With nearly 9.5 million coronavirus infections reported to date, the United States is adding new infections at an unprecedented rate.
According to data tracked by The Post, the seven-day average for new cases hit a record high in 20 states across all parts of the country, with the largest increase taking place in Colorado, Maine, Minnesota and Iowa. Three states ̵1; Kansas, New Mexico and Wyoming – also reported their highest daily deaths to date.
Robert Redfield, Director of the Centers for Disease Control and Prevention, wrote on Twitter Wednesday: “Now is the time to develop an experimental strategy to maximize our ability to define Silent epidemic of asymptomatic COVID-19 infection.
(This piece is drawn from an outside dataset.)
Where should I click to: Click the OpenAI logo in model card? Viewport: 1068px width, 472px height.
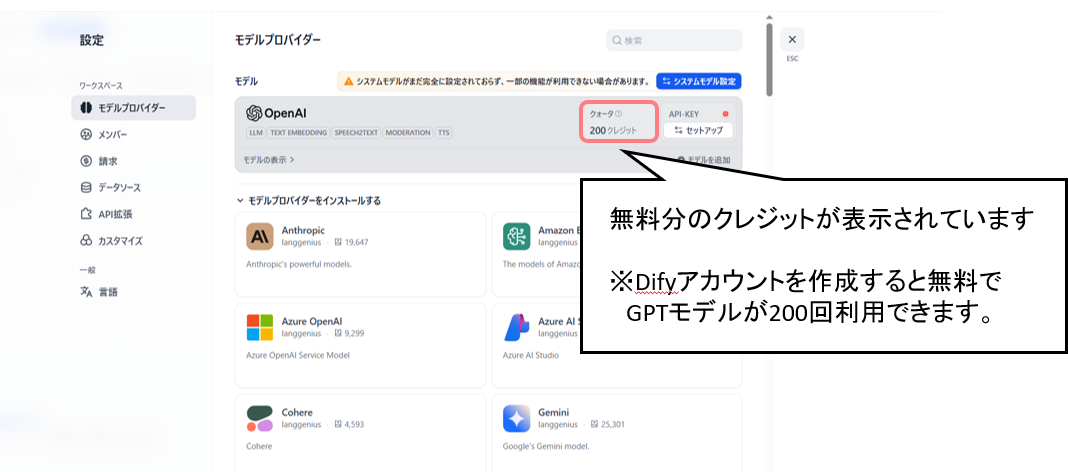tap(275, 113)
The tweet has drawn suspicious responses, with many questioning why such a strategy was not designed earlier.
The spike in cascades across the Great Plains and the Midwest has left hospitals struggling to find room for coronavirus patients – or importantly, qualified staff to look after them. Dozens of Kansas hospitals told the AP that they are expected to face a shortfall next week, while the Star Tribune reports that the number of nurses entering the quarantine means only 9 special care beds are available in the Twin Cities of Minnesota on Wednesday morning.
In Oklahoma, where a record 1,026 coronavirus patients are being treated in hospitals on Wednesday, doctors have called for statewide masking authorization and warned of an impending crisis. The President of the Oklahoma State Medical Association, George Monks, told KFOR that 19 patients are already being transported across the state as hospitals arrange the number of available beds and staff.
“We have to do something different,” Monks said. “The path we are on is unsustainable.”
Dakotas continues to record more new coronavirus infections per capita than any other part of the country – and parts of the world. A hospital in Rapid City, SD, has opened up space by transferring coronavirus patients who will soon be discharged to an unfinished additional facility that is still under construction, KELO reported. In North Dakota, there are only 12 special care beds available across the state on Wednesday morning, according to the Grand Forks Herald.
“We in North Dakotans are in crisis,” said Jeffrey Sather, staff director of Trinity Hospital in Minot, ND, on Tuesday, according to the newspaper. “The general population does not realize the difficulties the health system is going through unless you or your family are one of those patients who are transported across the state… or lie in ER instead of hospital beds. in 24 hours or more. ”
Jacqueline Dupree contributed to this report.